##### STORED DATA #####

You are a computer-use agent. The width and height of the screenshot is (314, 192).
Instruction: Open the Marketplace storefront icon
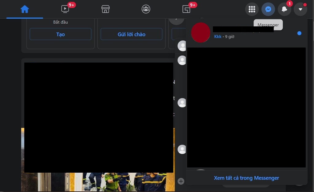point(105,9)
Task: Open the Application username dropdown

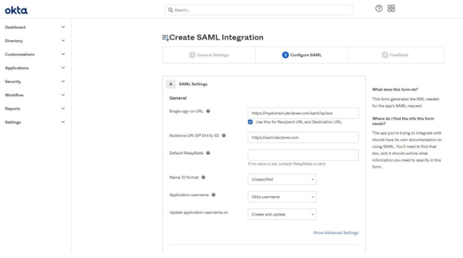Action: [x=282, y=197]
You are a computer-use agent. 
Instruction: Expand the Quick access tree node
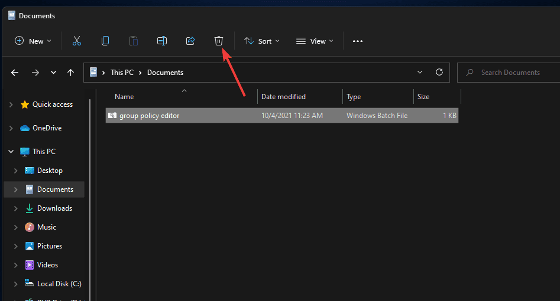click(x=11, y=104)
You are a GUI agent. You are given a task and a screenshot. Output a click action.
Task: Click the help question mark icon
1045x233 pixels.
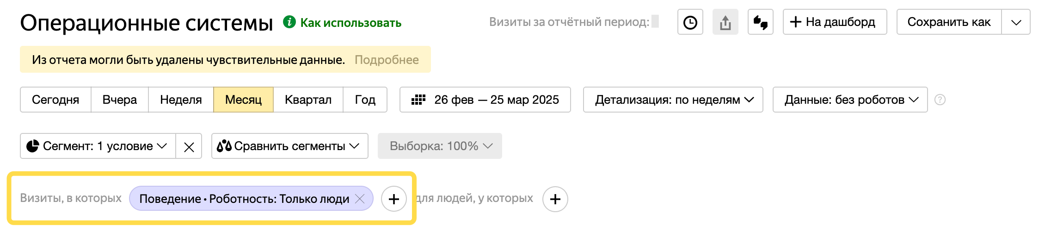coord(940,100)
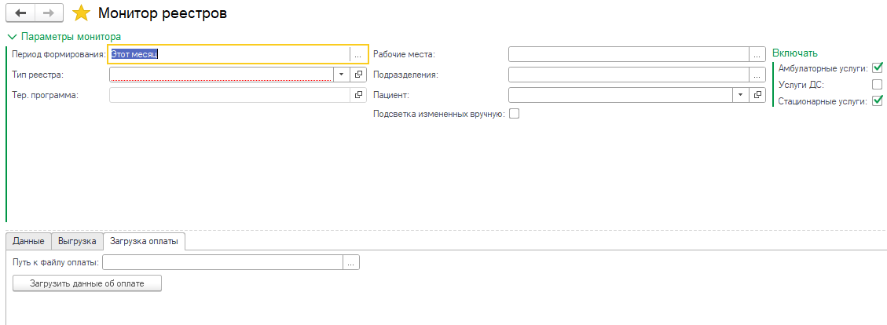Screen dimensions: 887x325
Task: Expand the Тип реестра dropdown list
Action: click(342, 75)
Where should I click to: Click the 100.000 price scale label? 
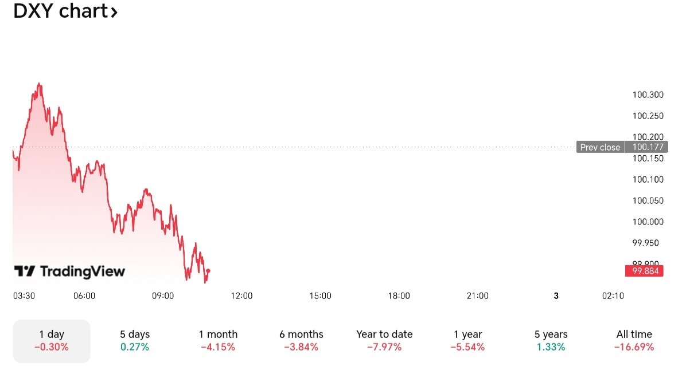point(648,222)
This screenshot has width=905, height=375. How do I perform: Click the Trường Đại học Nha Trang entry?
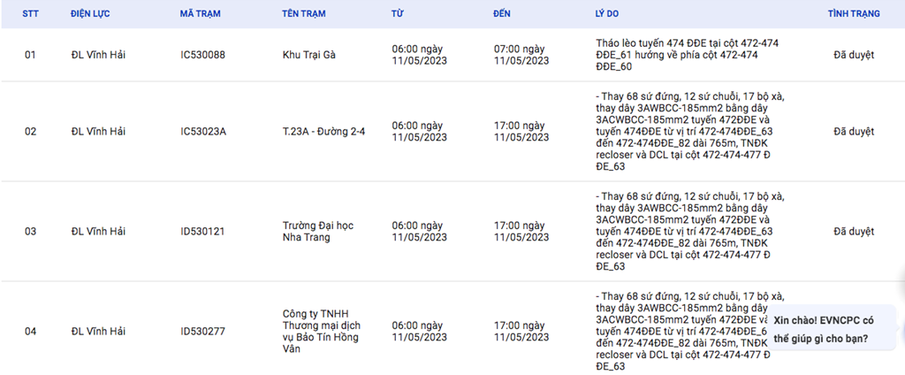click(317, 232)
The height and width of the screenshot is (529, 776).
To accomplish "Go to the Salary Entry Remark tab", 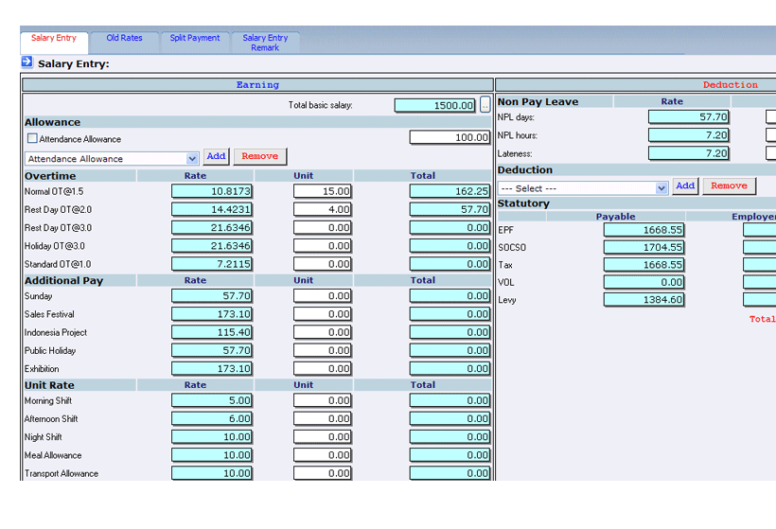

#####

# [YOUR GOAL]
Using the entries above, transcribe exactly from the line that has "Instruction: Open the" through the line that has "Task: Click the help question mark icon". Pictures are dropped.

# [ANSWER]
Instruction: Open the Marketplace storefront icon
point(105,9)
Task: Open the Application username dropdown

Action: [x=282, y=197]
You are a computer-use agent. 
Instruction: Expand the Quick access tree node
click(x=11, y=104)
You are a GUI agent. You are given a task and a screenshot. Output a click action.
Task: Click the help question mark icon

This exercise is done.